Message Photoplay Co. v. Bell

100 Misc. 267 | N.Y. Sup. Ct. | 1917

Bijur, J.

This is a motion for a temporary injunction to restrain the commissioner of licenses from revoking the license of a theatre because of the proposed production thereat of a moving picture known as “ Birth Control.” No question is raised concerning the general power of the commissioner to issue and revoke licenses. Greater N. Y. Charter, §§ 641, 642, added by Laws of 1914, chap. 475. For the purposes of this motion also, the implied definition of the function of the commissioner, contained in chapter 3, article 2, section 41, of the Code of Ordinances of the City of New York, as amended to July 16, 1916, may be accepted.
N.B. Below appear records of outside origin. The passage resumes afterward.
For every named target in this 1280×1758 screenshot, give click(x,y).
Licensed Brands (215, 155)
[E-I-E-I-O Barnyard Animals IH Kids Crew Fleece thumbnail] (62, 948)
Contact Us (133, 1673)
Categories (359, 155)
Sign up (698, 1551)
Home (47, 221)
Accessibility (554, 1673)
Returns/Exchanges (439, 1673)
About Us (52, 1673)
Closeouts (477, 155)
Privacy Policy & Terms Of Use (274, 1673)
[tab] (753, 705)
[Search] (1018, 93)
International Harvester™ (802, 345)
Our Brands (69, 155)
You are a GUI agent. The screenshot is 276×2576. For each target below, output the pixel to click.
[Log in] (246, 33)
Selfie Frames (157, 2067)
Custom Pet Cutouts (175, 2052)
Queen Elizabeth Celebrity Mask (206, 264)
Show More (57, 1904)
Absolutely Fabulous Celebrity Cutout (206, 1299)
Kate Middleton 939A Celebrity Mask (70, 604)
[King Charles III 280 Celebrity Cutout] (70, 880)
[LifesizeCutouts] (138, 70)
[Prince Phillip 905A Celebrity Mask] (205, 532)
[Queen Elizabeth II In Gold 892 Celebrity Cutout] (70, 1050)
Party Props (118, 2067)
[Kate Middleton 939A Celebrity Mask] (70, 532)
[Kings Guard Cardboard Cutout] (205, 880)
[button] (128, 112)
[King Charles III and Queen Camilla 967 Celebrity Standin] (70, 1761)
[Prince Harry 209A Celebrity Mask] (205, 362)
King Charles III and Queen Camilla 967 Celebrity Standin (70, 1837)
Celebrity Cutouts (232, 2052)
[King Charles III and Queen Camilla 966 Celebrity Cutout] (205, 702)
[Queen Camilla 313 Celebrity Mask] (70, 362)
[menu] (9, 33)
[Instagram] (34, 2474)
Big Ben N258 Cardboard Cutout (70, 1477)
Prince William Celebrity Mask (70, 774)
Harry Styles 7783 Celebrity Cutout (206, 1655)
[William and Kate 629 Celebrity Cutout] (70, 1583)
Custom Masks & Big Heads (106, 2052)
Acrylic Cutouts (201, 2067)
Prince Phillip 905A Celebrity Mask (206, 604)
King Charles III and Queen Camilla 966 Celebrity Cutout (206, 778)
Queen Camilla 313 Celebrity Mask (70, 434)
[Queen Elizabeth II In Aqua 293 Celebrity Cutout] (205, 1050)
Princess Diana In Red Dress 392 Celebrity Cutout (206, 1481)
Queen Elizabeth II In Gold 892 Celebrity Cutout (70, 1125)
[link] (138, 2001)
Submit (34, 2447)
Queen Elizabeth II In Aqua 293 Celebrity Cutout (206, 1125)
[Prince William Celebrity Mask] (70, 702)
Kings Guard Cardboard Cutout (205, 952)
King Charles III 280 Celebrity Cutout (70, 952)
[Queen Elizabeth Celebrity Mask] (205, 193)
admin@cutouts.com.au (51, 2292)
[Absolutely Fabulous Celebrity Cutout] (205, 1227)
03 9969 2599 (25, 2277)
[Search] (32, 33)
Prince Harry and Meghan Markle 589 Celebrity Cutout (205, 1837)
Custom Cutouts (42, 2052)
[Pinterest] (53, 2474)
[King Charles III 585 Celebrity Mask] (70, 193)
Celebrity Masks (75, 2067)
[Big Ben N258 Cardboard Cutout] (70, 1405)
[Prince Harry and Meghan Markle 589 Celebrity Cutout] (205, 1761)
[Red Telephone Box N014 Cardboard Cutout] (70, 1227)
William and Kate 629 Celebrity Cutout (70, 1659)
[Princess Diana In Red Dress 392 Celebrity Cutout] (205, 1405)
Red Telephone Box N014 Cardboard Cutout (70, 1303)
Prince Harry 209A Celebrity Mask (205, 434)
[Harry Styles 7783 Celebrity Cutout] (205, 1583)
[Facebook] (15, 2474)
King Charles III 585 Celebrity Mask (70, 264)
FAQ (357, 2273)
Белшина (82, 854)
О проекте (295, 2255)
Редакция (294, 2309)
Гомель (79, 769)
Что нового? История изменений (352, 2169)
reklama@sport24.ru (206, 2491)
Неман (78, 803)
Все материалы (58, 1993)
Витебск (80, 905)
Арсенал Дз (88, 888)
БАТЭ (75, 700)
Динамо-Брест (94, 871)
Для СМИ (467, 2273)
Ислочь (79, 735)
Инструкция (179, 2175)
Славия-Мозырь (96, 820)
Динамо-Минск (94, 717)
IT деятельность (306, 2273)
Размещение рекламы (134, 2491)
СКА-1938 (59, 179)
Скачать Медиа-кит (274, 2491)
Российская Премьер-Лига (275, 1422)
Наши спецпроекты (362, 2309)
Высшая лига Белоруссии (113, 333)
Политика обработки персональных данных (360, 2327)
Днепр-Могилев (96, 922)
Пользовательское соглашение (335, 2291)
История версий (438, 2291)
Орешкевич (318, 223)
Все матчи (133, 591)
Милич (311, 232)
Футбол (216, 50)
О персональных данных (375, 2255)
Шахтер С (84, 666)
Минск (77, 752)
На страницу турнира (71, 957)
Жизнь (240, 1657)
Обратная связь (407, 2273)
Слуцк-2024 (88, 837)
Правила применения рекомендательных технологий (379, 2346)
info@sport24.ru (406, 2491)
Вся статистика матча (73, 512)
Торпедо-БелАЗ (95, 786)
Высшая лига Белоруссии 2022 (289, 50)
That section reads as follows: “ The inspectors of the department of licenses * * * shall report to the commissioner any offense against morality, decency or public welfare * * *.” It is conceded by the plaintiff that the discretion of the commissioner, exercised in a proper ease, may not be interfered with by the courts merely because the latter may not agree with the commissioner’s reasoning or judgment. It is not claimed on behalf of the commissioner, however, that the discretion conferred upon him may be exercised without any reasonable basis of fact, or, as it is frequently phrased, arbitrarily exercised.” Such exercise would be subject to review and correction by the courts in an appropriate proceeding. People ex rel. Lieberman v. Vandecarr, 199 U. S. 552, 562; People ex rel. Schwab v. Grant, 126 N. Y. 473, 482; People ex rel. Lodes v. Dept. of Health, 189 id. 187, 194; Ormsby v. Bell, 171 App. Div. 657. *269The question is, therefore, whether there is any valid or reasonable basis for the commissioner’s opinion that the play is “ against morality, decency or public welfare.” Plaintiff admits that the commissioner is acting in good faith.

On the other hand, I think I may say that it is conceded on behalf of the commissioner that there is nothing indecent or obscene in any of the pictures in the sense in which those words are usually understood, that is to say, they contain nothing which might ordinarily be regarded as prurient or directly “ suggestive.” The scenario of the play may be briefly summarized as follows: It presents a number of pictures showing the poverty and misery frequently associated with the presence of large families of children among the poor. It illustrates the sufferings of one or more women to whom childbirth means serious danger to life. It then presents pictures of comfort among the rich where smaller families are supposed to obtain. Intermingled with these are pictures of Mrs. Sanger acting as a nurse. She is strongly tempted to advise some of the suffering poor women on the subject of birth control, but refrains from giving such information because it is forbidden by law. Penal Law, § 1142. Finally, she concludes to defy the law and opens a clinic to disseminate information on this subject. There is then portrayed a movement undertaken by persons of means who engage detectives to suppress her efforts. The clinic established by Mrs. Sanger is exhibited crowded by poor women. Thereupon the police, instigated by the association referred to,-place Mrs. Sanger under arrest, and she is finally shown in prison after conviction for violating the law. No suggestion or hint of the methods or means looking to a violation of the law or for facilitating birth control is anywhere contained in the pro*270posed exhibition. It may perhaps be inferred from the pictures that the rich violate the law by employing contraceptive methods of which the poor are ignorant; that there is a certain amount of hypocrisy on the part-of those who lend their active support to the enforcement of this law, and that Mrs. Sanger is actuated by high and unselfish motives in condemning and even in violating it. This inference is illustrated by touches which I presume are intended to lend to the performance greater dramatic color.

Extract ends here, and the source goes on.